Mood:

I know I have many bffs, but when u read this, u will know it is u im talking about. I would just like to apologize. The reason I have been grumpy toward u lately, is cuz i miss you. I miss talking to u for hours online, i miss getting texts from you, i miss hanging out with u on sunday afternoons. i guess since i am starting to hang with a certain boy more often now i havent really had the time to talk to u as much and i just realized that, and i am reeeeally reeeeally sorry for that. i dont like the fact that u live so far away from my house, or else i would be having wendys picnics with u all the time lol. but now...and this is hard for me to say, cuz i dunno its kinda weird lol, but i am actually jealous of u liking that girl right now. i am not jealous in the sense that i like you too, its not that, i mean i love ya lol, but not in that way. i am jealous that u r spending so much time with her, i am jealous that u talk to her so much online now, that i feel left out. i am jealous that u go out of ur way to spend time with her in merritt island like all the time it seems now, when u never drove once to merritt island to hang out with me. i am jealous that u have now given up ur sunday afternoons (which was the only time we could ever hang out)...to be with her.
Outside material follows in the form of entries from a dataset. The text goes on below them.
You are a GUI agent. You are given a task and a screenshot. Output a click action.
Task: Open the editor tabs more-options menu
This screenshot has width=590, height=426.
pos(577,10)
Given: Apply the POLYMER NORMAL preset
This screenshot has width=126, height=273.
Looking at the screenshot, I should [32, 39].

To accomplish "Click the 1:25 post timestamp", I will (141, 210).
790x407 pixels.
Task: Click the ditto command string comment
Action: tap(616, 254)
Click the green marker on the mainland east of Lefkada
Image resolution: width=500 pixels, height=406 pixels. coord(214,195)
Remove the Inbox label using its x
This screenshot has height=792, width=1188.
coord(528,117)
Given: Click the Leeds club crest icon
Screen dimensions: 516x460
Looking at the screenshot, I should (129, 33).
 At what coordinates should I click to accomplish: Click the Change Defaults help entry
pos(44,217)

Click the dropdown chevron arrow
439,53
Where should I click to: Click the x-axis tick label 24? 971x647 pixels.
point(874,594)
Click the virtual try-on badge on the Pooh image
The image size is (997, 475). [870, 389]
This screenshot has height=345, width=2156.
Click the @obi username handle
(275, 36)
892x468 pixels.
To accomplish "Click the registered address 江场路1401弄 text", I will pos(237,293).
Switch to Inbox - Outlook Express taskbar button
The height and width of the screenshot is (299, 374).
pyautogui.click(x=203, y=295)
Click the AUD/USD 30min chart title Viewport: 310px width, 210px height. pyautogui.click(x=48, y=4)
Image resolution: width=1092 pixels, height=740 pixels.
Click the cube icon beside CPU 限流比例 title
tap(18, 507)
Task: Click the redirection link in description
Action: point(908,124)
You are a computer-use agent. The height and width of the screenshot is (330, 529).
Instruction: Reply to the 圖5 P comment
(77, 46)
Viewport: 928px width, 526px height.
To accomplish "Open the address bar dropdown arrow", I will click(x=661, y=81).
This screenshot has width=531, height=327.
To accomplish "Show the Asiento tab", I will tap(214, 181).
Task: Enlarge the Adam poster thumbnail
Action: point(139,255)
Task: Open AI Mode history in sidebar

But I would just like to apologize. I'm a frickin idiot for treating u so badly bff, i am just a grumpy ol grouch, that is all, and i should not be angry with u for liking somebody haha cuz that is just rediculous. and im sorry bff, i love you. but not only that, i am worried about you, cuz i know how soft ur heart is, and i just wish u would be more careful, cuz i know what u r like when u r hurt badly, and i would give anything not to see u so heartbroken again. but bff if u really like her, i dont want to discourage u, who am i to have a say in the matter? i wish u the best and i love you and i sincerely apologize for being such a jerk.